"""

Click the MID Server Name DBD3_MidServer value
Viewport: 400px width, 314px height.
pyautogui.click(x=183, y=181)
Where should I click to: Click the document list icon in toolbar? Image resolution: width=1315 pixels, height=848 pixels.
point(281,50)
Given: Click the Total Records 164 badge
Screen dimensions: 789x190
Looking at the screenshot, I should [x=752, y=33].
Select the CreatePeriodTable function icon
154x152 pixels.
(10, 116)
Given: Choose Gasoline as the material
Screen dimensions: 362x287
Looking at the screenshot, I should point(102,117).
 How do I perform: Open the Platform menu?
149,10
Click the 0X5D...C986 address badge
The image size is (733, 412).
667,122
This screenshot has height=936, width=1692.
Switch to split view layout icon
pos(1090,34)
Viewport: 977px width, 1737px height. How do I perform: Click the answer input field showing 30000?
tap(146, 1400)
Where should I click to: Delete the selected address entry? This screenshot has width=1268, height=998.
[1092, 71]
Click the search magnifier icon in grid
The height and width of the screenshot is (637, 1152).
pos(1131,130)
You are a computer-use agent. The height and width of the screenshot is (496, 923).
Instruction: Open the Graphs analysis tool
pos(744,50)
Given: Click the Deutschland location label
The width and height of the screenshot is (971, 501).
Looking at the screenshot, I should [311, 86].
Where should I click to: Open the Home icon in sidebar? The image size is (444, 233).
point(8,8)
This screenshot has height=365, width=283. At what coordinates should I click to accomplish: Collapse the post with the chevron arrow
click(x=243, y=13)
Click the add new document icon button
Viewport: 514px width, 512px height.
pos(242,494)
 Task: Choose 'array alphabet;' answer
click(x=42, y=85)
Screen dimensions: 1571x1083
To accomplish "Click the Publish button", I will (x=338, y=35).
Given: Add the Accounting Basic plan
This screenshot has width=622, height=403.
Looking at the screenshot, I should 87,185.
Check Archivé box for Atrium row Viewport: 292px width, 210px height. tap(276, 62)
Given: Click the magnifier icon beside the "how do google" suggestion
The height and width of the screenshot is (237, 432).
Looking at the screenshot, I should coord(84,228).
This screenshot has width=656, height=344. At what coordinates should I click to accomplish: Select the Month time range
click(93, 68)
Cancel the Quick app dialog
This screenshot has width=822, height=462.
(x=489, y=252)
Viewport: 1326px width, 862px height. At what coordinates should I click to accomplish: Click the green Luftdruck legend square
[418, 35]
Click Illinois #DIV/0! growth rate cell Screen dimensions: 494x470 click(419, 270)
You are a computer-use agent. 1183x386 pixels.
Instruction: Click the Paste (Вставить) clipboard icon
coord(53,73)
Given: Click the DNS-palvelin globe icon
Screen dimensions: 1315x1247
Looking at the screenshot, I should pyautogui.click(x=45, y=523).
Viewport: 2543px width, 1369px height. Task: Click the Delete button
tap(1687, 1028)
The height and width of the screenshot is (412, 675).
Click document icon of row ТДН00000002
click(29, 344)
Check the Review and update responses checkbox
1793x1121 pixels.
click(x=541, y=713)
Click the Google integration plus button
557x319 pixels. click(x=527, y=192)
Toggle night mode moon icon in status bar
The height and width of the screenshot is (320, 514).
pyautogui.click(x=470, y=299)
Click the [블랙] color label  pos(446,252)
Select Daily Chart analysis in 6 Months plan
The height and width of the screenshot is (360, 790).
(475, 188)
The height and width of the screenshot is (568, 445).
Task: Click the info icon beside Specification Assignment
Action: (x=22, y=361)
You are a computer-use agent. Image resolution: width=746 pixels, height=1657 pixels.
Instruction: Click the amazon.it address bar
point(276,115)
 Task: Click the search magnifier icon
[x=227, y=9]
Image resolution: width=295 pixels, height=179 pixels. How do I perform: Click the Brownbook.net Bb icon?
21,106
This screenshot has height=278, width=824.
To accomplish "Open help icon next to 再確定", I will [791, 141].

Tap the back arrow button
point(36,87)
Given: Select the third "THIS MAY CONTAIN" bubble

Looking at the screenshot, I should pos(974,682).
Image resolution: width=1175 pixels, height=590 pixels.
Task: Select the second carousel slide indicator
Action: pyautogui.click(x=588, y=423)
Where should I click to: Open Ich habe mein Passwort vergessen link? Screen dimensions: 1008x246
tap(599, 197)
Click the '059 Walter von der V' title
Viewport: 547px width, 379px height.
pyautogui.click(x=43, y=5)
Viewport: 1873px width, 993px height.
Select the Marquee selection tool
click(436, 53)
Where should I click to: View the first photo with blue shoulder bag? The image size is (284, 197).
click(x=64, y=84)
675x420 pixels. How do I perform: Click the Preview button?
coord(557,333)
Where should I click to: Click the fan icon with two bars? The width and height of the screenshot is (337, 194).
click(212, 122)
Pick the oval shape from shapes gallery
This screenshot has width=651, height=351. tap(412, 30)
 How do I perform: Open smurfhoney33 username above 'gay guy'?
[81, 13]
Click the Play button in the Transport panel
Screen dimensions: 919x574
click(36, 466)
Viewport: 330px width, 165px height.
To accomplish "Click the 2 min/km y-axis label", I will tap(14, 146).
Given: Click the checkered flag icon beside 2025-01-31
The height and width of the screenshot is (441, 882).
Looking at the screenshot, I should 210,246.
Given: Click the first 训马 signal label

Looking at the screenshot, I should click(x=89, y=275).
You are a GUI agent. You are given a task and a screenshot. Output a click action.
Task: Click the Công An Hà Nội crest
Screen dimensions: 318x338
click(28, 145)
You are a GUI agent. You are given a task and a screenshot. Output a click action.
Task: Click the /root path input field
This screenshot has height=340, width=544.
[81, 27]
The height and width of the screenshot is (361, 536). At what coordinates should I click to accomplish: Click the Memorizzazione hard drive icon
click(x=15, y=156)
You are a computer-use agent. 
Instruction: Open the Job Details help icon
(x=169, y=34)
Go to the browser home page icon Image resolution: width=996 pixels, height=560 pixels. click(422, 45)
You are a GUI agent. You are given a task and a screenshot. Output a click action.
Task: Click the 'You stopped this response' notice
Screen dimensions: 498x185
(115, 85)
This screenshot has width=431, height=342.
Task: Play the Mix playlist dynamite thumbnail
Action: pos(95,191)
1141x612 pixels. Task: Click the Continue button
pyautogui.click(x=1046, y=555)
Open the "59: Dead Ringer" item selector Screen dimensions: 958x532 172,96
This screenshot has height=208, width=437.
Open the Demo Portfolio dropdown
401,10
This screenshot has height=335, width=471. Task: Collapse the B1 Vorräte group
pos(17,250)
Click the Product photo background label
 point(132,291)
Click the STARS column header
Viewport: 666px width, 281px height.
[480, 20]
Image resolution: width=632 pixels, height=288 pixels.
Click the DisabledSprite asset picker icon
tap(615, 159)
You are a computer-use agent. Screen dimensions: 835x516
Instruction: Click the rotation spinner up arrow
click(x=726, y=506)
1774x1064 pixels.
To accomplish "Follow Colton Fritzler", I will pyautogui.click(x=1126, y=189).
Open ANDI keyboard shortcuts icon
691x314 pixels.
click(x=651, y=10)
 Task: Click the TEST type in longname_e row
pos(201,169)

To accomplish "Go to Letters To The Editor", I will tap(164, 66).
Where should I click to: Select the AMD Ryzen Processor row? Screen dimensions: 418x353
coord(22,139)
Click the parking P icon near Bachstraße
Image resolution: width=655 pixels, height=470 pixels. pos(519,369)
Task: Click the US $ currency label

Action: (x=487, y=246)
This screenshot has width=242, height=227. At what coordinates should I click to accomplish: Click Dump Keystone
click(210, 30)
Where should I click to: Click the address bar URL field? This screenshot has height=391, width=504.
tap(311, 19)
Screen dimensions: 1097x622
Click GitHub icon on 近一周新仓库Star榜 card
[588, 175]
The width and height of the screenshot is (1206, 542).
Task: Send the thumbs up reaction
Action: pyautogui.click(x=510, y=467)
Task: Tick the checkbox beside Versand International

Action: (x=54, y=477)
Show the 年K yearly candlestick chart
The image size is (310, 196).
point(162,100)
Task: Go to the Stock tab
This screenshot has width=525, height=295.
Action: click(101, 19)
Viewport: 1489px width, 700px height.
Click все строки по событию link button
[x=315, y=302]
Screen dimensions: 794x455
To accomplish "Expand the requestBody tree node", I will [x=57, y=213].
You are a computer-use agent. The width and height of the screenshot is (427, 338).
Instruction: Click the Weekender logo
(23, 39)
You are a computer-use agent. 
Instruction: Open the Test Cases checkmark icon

"""

## WHAT YOU NEED TO DO
Nothing but the lines from the line with "Instruction: Click the Weekender logo" to the last line of the listing above should appear; please retype them exactly, both ends included.

## REPLY TO THE EXERCISE
Instruction: Click the Weekender logo
(23, 39)
You are a computer-use agent. 
Instruction: Open the Test Cases checkmark icon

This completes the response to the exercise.